Pixel coordinate grounding data
□ □ □

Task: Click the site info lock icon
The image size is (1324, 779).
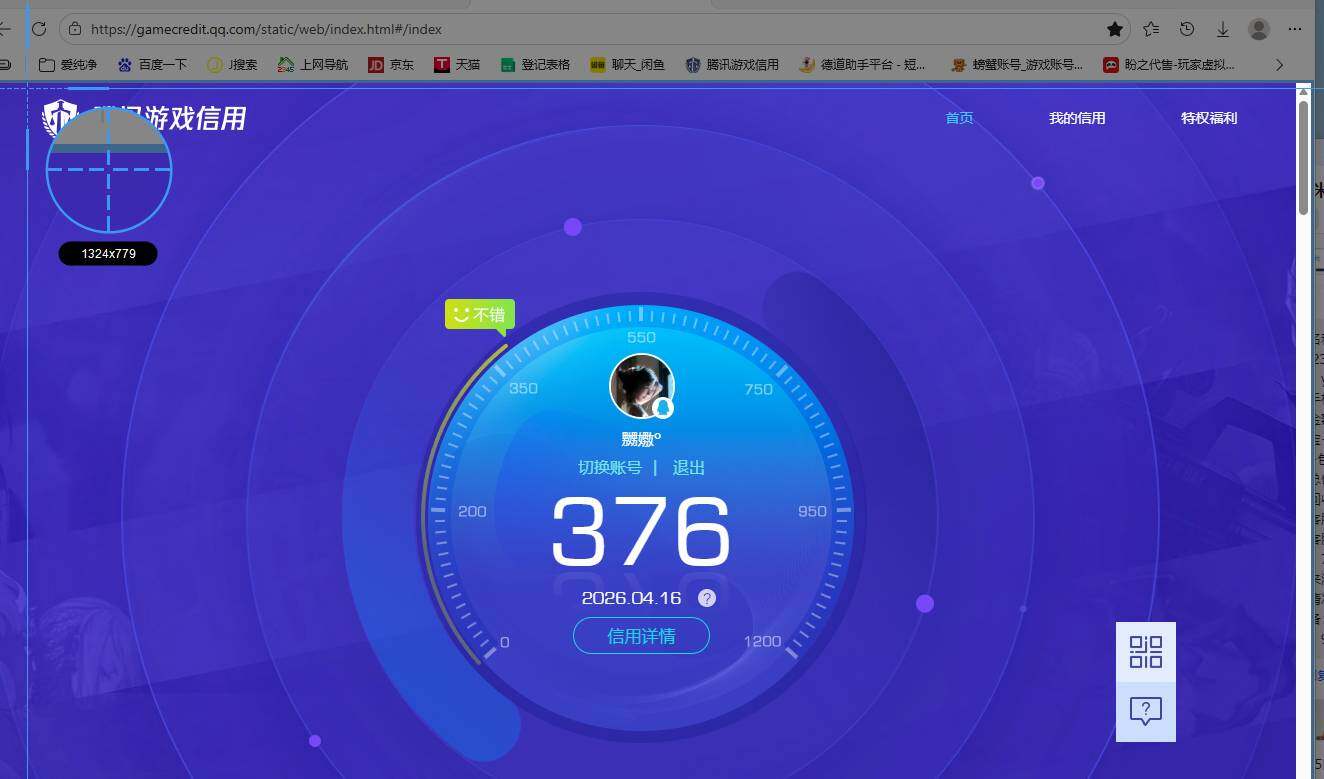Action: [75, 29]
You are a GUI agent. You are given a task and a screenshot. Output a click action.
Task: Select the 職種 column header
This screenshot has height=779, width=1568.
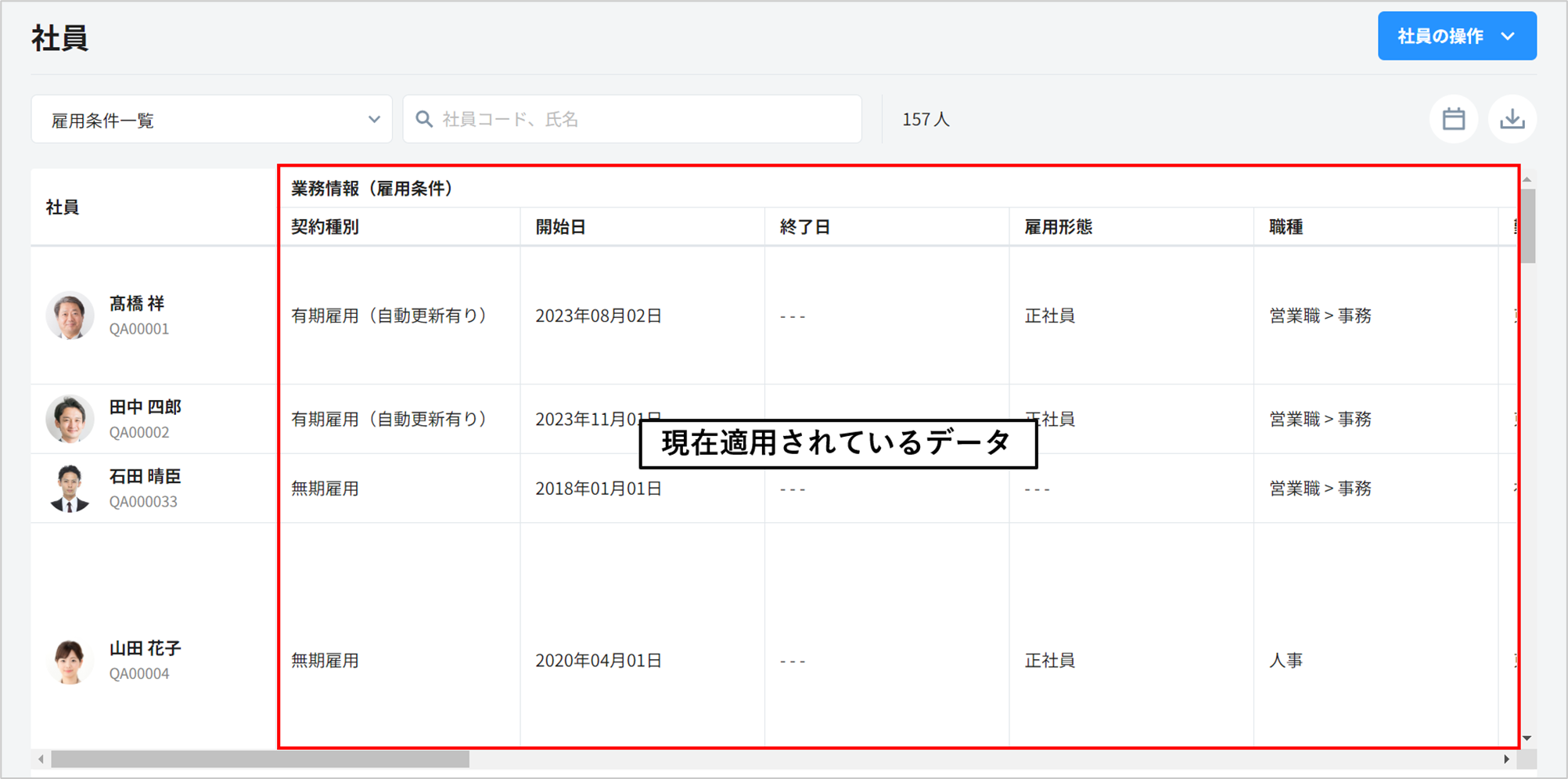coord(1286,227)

□ □ □

§ Problem description: Drop the images and quote the entries word for word.

§ Result of the task:
Task: Click the site info lock icon
The image size is (1324, 779).
Action: [75, 29]
You are a GUI agent. You are given a task and a screenshot. Output a click action.
Task: Select the 職種 column header
This screenshot has height=779, width=1568.
coord(1286,227)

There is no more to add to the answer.